Stored data
# # # # # # #

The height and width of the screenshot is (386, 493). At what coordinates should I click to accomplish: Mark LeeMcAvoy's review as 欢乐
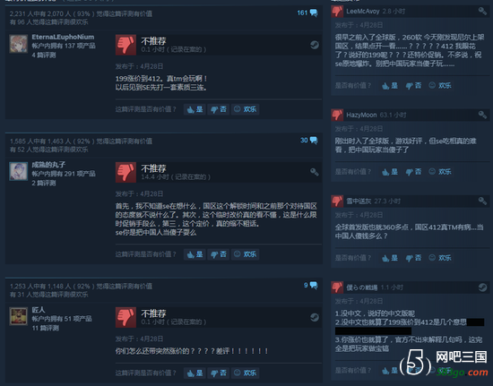pyautogui.click(x=440, y=85)
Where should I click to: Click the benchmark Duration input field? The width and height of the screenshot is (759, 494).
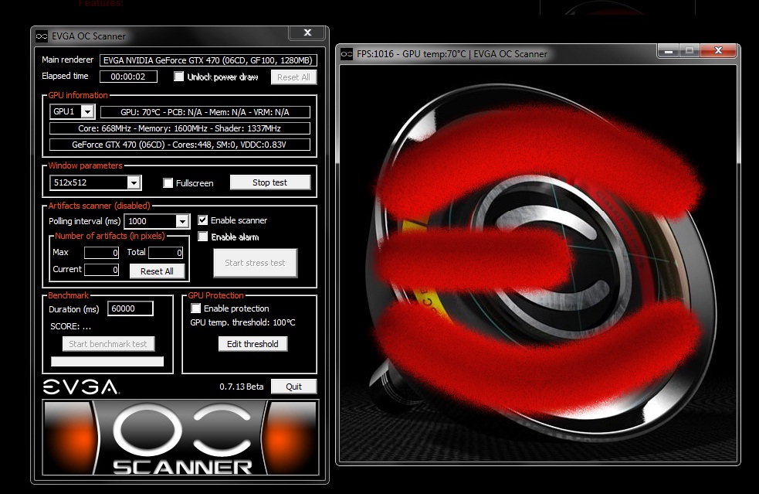130,308
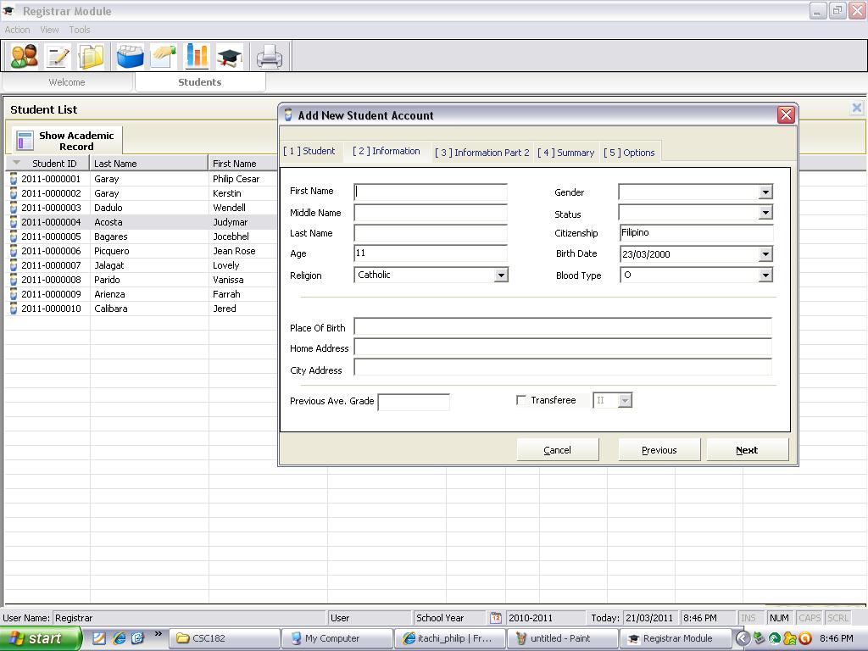868x651 pixels.
Task: Open the yellow folders toolbar icon
Action: pyautogui.click(x=91, y=57)
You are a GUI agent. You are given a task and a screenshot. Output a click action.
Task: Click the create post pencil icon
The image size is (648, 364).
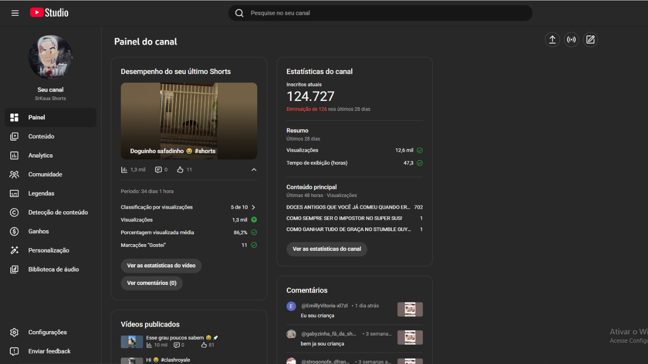click(x=590, y=40)
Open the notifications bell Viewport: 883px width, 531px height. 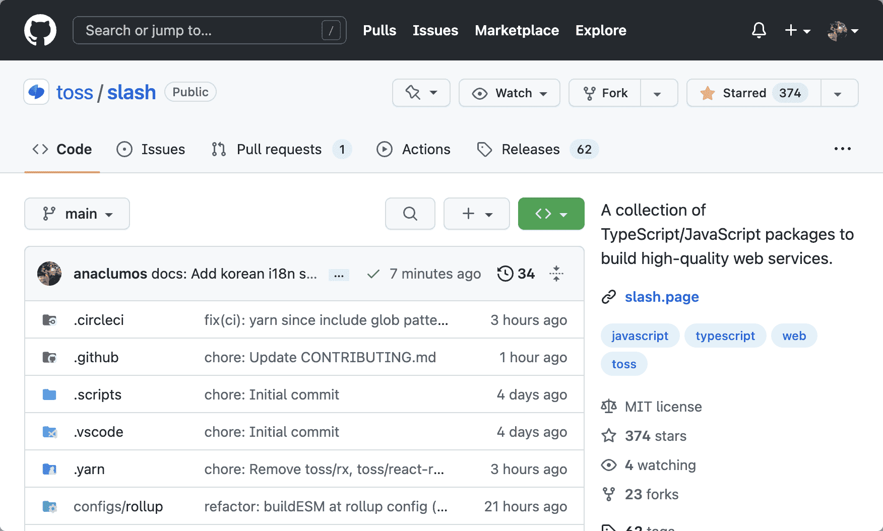[759, 30]
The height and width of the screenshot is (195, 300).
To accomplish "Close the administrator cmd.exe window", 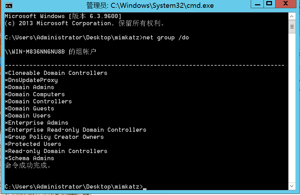I will [286, 4].
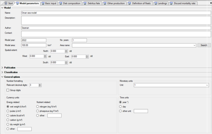The width and height of the screenshot is (212, 134).
Task: Click the Discard mortality rate tab icon
Action: pos(171,3)
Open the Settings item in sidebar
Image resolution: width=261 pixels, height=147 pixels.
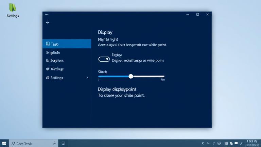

# # # # # # #

# Assigned task
Word for word, restate the lines from the line with "Open the Settings item in sidebar" through the last line of the entries, and nothing beyond them. Omit pictures.

# Written answer
Open the Settings item in sidebar
Image resolution: width=261 pixels, height=147 pixels.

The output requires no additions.